Goal of the exercise: What lines in the entries hold the string "agent"? List them.

Data:
━━━━━━━━━━

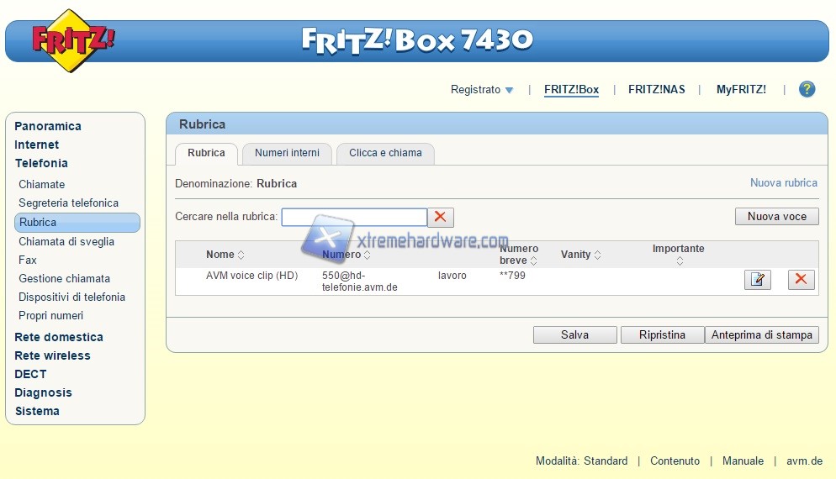Sort entries by Numero column arrows
Viewport: 836px width, 479px height.
coord(368,255)
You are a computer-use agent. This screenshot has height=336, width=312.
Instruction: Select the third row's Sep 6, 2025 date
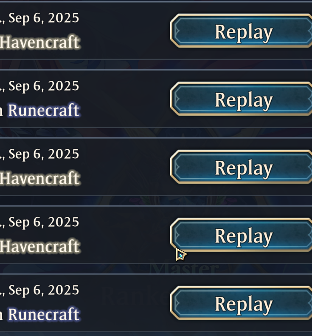coord(44,154)
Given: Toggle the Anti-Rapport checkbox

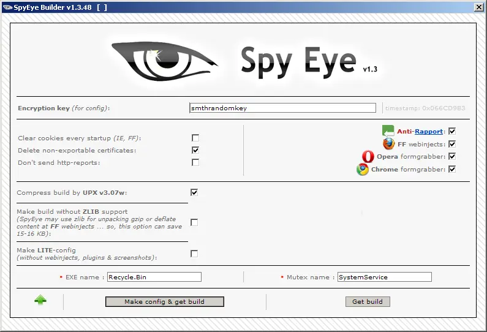Looking at the screenshot, I should (x=452, y=131).
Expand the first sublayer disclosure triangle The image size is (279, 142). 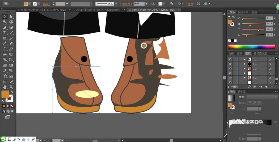[x=245, y=59]
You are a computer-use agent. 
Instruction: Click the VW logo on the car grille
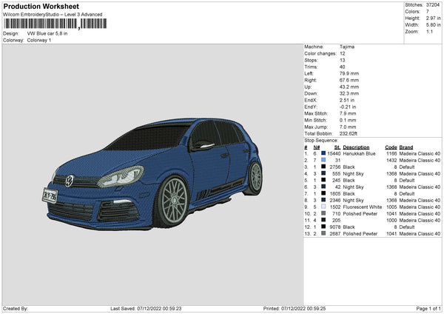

━━━━━━━━━━

Solution for this task:
You are a computer-use agent. This screenshot has height=336, width=312.
You are a computer-use agent. 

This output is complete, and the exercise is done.